Choppies confirms exit from Kenya and Tanzania

In an announcement that will surprise nobody, Choppies has confirmed it will exit Kenya, one of its key expansion markets. It has reportedly laid off 200 workers in anticipation of selling its 12 remaining stores. Choppies will also exit Tanzania, where it has two stores. But: comments from suspended CEO Ram Ottapathu suggest the issue may be less clear cut.

In an extraordinary general meeting (EGM) on Wednesday last week with its shareholders, Choppies has disclosed that it has listed its Kenyan assets for sale and classified its 12 remaining stores as distressed. Two stores in Kenya have already been closed. Export Trading Group, which controls a 25% stake in Choppies Kenya, entered into a deal with the Association of Kenya Suppliers that will see the retailer settle a $5.7m debt owed to suppliers to enable it to restock its stores.

The troubled Botswana retailer will also exit Tanzania and Zambia. It has previously announced plans to sell its assets in South Africa. The Mozambican stores have also been identified as distressed.

Note: in comments made before the EGM to Botswana media, Ottapathu has been extremely bullish and seemed to suggest that the path forward is growth, not disposal.

“Choppies needs to address the issues in North West province in SA and put in some working capital there and in Kenya.”

Suspended Choppies CEO Ram Ottapathu and close ally, Choppies founder and acting CEO Farouk Ismail, hold around a 35% stake in Choppies. At the EGM shareholders narrowly voted to oust almost all of the former board members, who opposed Ottapathu by a margin 52.05% to 47.95% of shareholders. In theory this paves the way for a contentious return of Ottapathu. A forensic investigation ordered by the old board laid the blame for Choppies’ financial problems nearly totally on Ottapathu.

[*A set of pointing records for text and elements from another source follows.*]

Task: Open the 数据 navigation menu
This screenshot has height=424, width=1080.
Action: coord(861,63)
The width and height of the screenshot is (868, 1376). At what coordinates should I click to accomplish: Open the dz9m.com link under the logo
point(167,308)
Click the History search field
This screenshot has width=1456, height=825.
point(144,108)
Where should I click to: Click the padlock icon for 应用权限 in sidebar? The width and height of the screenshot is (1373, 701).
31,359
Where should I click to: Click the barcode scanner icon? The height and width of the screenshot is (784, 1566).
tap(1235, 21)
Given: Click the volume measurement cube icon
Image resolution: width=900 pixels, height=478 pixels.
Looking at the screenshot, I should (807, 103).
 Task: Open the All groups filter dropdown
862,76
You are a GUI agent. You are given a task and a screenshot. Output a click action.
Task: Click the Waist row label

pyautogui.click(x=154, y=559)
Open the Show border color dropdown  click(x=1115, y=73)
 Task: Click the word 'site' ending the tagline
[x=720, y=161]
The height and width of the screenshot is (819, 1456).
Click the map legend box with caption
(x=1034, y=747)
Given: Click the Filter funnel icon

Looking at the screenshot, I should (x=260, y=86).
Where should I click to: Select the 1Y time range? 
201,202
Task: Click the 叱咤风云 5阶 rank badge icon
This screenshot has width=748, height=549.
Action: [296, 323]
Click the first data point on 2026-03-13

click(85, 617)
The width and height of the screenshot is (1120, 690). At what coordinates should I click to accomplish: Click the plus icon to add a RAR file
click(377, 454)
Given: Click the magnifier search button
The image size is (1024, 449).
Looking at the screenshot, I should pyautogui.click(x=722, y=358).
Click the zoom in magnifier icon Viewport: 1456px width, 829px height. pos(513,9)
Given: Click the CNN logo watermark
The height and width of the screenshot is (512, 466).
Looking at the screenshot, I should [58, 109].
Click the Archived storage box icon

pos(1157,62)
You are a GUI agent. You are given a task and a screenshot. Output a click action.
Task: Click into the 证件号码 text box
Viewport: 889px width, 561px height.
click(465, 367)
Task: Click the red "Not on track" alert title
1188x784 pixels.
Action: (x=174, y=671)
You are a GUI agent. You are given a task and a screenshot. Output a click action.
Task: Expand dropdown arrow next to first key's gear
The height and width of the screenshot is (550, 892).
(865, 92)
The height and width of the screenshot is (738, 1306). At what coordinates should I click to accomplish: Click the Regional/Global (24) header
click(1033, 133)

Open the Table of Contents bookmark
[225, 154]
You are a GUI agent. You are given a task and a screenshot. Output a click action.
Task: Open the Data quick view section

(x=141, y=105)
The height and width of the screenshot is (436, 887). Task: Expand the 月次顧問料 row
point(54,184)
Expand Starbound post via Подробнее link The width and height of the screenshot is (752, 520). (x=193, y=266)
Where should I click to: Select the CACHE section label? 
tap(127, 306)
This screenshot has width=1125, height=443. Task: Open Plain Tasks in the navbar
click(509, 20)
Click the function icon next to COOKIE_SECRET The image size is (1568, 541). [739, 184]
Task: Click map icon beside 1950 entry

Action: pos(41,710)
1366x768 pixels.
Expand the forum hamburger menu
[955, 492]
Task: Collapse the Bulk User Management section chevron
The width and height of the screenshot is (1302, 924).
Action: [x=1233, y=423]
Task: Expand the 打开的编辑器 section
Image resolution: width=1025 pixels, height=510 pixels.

CFO Heinrich Stander, appointed in December 2018, has now been voted off the board but is still CFO. Former Botswanan president and board Chair Festus Mogae has also left the board. New auditors PWC have resigned.

Ottapathu still faces a disciplinary hearing around his authorisation of certain deals but with a board leaning in his favour this looks more like a formality over and above the objections of many disgruntled investors. Ottapathu faces questions around how Choppies accounted for bulk sales and inventory at its stores in SA and Zimbabwe, and why Ottapathu bought a personal 50% stake in Choppies competitor, Fours Group.

Choppies has still not released its annual results for the year ended June 2018 and has been suspended from stock exchanges in Botswana and South Africa. The 2018 results will not ready until at least early November 2019.